Make an exact copy of every entry, from the first line to the last.

(Dataset entries)
* * *

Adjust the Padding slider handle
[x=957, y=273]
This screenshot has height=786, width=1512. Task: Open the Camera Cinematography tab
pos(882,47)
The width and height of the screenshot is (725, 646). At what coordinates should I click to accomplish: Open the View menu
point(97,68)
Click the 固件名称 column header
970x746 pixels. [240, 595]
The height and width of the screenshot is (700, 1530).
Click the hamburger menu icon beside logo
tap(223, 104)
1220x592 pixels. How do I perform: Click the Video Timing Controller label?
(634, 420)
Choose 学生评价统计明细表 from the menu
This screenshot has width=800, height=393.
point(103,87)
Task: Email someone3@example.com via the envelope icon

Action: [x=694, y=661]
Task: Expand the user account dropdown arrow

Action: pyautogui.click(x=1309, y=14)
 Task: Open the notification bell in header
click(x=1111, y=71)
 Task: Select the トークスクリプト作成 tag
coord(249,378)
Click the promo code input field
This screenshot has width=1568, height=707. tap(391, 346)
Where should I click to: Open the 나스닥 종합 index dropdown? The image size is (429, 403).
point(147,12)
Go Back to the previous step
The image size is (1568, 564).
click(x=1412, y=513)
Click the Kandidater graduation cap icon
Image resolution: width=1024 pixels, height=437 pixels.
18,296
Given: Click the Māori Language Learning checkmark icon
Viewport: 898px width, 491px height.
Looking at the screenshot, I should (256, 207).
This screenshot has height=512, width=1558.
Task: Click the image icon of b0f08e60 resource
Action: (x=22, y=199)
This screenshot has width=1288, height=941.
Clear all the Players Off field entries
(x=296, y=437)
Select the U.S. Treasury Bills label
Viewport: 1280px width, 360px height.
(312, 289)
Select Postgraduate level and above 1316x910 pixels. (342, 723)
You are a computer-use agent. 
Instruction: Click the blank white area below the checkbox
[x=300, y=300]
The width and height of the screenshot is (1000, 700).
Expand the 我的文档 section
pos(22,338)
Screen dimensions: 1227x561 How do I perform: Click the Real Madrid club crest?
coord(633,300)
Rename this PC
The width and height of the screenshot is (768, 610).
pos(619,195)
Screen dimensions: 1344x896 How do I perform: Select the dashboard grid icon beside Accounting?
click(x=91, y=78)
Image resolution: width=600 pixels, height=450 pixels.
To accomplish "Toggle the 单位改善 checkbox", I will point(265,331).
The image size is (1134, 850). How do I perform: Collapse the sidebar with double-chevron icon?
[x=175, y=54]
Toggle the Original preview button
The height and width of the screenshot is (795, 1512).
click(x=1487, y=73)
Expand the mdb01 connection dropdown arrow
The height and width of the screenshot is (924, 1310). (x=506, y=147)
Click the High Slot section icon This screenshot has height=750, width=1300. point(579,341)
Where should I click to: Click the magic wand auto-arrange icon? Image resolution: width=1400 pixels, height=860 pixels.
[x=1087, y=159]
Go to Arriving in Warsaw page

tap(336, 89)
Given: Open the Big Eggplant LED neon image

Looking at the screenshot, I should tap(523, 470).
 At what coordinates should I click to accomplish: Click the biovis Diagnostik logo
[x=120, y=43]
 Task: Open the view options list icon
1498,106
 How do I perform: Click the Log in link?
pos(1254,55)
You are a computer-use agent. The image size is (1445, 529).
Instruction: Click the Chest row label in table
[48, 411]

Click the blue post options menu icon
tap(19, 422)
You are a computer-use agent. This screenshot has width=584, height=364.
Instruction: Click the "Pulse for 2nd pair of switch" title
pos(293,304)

* * *

• Exercise output:
Adjust the Padding slider handle
[x=957, y=273]
This screenshot has height=786, width=1512. Task: Open the Camera Cinematography tab
pos(882,47)
The width and height of the screenshot is (725, 646). At what coordinates should I click to accomplish: Open the View menu
point(97,68)
Click the 固件名称 column header
970x746 pixels. [240, 595]
The height and width of the screenshot is (700, 1530).
Click the hamburger menu icon beside logo
tap(223, 104)
1220x592 pixels. How do I perform: Click the Video Timing Controller label?
(634, 420)
Choose 学生评价统计明细表 from the menu
This screenshot has width=800, height=393.
point(103,87)
Task: Email someone3@example.com via the envelope icon

Action: [x=694, y=661]
Task: Expand the user account dropdown arrow

Action: pyautogui.click(x=1309, y=14)
 Task: Open the notification bell in header
click(x=1111, y=71)
 Task: Select the トークスクリプト作成 tag
coord(249,378)
Click the promo code input field
This screenshot has width=1568, height=707. tap(391, 346)
Where should I click to: Open the 나스닥 종합 index dropdown? The image size is (429, 403).
point(147,12)
Go Back to the previous step
The image size is (1568, 564).
click(x=1412, y=513)
Click the Kandidater graduation cap icon
Image resolution: width=1024 pixels, height=437 pixels.
18,296
Given: Click the Māori Language Learning checkmark icon
Viewport: 898px width, 491px height.
Looking at the screenshot, I should (256, 207).
This screenshot has height=512, width=1558.
Task: Click the image icon of b0f08e60 resource
Action: (x=22, y=199)
This screenshot has width=1288, height=941.
Clear all the Players Off field entries
(x=296, y=437)
Select the U.S. Treasury Bills label
Viewport: 1280px width, 360px height.
(312, 289)
Select Postgraduate level and above 1316x910 pixels. (342, 723)
You are a computer-use agent. 
Instruction: Click the blank white area below the checkbox
[x=300, y=300]
The width and height of the screenshot is (1000, 700).
Expand the 我的文档 section
pos(22,338)
Screen dimensions: 1227x561 How do I perform: Click the Real Madrid club crest?
coord(633,300)
Rename this PC
The width and height of the screenshot is (768, 610).
pos(619,195)
Screen dimensions: 1344x896 How do I perform: Select the dashboard grid icon beside Accounting?
click(x=91, y=78)
Image resolution: width=600 pixels, height=450 pixels.
To accomplish "Toggle the 单位改善 checkbox", I will point(265,331).
The image size is (1134, 850). How do I perform: Collapse the sidebar with double-chevron icon?
[x=175, y=54]
Toggle the Original preview button
The height and width of the screenshot is (795, 1512).
click(x=1487, y=73)
Expand the mdb01 connection dropdown arrow
The height and width of the screenshot is (924, 1310). (x=506, y=147)
Click the High Slot section icon This screenshot has height=750, width=1300. point(579,341)
Where should I click to: Click the magic wand auto-arrange icon? Image resolution: width=1400 pixels, height=860 pixels.
[x=1087, y=159]
Go to Arriving in Warsaw page

tap(336, 89)
Given: Open the Big Eggplant LED neon image

Looking at the screenshot, I should tap(523, 470).
 At what coordinates should I click to accomplish: Click the biovis Diagnostik logo
[x=120, y=43]
 Task: Open the view options list icon
1498,106
 How do I perform: Click the Log in link?
pos(1254,55)
You are a computer-use agent. The image size is (1445, 529).
Instruction: Click the Chest row label in table
[48, 411]

Click the blue post options menu icon
tap(19, 422)
You are a computer-use agent. This screenshot has width=584, height=364.
Instruction: Click the "Pulse for 2nd pair of switch" title
pos(293,304)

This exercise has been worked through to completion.